The stress of Christmas is showing in our house and our youngest son has spent most of the time since he packed up school on Friday making dens under our dining table and chairs with quilts and cushions, so that he can shut himself off from the world. It is keeping him calm and gives him a place to retreat when everything becomes too much for him.
Christmas for our children is spread over a week. They will be getting a present from one set of grandparents tomorrow, have another family present on Christmas Eve, then on Christmas Day they will have their presents from Father Christmas and us. Next weekend they will receive their presents from my mum. As well as making the magic of Christmas last that much longer, it also stops it becoming an overwhelming event and seems easier for the kids to manage this way. If we put all their presents out on Christmas Day, our ASD children would not know where to start and Christmas Day would quickly disintegrate into a huge meltdown. It is likely there will be mini meltdowns this week and we expect them to happen, but they will be easier to manage.
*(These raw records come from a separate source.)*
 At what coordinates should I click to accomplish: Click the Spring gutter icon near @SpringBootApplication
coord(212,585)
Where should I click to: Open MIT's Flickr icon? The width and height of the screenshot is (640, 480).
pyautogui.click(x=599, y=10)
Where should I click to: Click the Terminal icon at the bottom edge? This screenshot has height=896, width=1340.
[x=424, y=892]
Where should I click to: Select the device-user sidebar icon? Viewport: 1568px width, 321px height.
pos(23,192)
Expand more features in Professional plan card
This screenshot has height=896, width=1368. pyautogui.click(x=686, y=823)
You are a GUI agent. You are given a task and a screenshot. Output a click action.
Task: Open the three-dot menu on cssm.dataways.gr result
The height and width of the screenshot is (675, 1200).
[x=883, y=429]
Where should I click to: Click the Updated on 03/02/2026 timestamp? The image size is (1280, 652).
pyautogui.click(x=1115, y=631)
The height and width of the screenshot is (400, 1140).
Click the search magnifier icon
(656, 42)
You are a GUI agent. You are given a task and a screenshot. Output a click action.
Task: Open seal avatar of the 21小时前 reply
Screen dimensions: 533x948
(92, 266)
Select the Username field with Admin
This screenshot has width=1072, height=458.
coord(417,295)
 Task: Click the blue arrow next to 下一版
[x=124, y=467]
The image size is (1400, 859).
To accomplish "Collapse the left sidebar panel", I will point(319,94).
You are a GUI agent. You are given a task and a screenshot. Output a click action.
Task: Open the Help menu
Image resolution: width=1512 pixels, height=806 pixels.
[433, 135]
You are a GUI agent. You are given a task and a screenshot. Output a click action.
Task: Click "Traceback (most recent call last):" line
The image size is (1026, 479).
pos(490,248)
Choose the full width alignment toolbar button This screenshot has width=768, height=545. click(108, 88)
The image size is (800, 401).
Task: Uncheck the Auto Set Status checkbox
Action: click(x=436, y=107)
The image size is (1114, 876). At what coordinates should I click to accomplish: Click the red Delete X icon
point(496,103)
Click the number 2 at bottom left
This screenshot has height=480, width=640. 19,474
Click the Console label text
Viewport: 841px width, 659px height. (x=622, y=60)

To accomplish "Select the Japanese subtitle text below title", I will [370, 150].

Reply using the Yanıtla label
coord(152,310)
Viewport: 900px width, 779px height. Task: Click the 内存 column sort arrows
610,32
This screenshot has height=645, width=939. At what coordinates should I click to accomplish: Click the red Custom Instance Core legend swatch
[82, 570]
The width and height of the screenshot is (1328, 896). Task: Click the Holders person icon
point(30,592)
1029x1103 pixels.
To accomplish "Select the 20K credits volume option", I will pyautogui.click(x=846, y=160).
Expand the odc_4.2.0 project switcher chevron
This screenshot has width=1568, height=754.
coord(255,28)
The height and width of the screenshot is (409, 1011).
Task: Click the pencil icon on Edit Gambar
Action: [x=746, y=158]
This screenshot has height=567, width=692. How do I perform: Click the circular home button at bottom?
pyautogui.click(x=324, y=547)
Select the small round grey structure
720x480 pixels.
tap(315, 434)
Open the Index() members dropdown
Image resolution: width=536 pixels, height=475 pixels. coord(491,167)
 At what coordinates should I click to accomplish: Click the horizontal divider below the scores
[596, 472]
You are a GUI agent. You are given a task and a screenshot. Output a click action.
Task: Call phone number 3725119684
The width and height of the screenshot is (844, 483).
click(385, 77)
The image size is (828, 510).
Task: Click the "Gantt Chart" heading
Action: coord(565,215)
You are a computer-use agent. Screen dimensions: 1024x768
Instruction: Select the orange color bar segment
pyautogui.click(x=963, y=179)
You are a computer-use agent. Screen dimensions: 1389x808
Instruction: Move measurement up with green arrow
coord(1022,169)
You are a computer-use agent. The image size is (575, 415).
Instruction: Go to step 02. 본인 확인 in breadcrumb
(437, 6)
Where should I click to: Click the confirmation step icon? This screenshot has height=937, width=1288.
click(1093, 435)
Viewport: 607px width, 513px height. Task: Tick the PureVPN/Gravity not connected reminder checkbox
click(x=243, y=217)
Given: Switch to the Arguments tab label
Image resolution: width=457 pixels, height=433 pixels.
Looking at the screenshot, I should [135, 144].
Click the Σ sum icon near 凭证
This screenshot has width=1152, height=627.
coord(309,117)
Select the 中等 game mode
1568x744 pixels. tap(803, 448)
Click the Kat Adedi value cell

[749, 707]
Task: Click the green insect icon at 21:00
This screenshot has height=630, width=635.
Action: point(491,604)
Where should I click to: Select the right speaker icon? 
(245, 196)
We have double checked with family that none of our youngest son’s presents have been wrapped up, as he came home from school with a present on Friday that was wrapped and it caused him to scream and shout for an hour and in his words 'my brain is angry'. When he sees one present like this he panics that Father Christmas will forget to keep his presents unwrapped. It seems such a small thing, but the unknown element of a wrapped present can be a frightening concept to someone with ASD.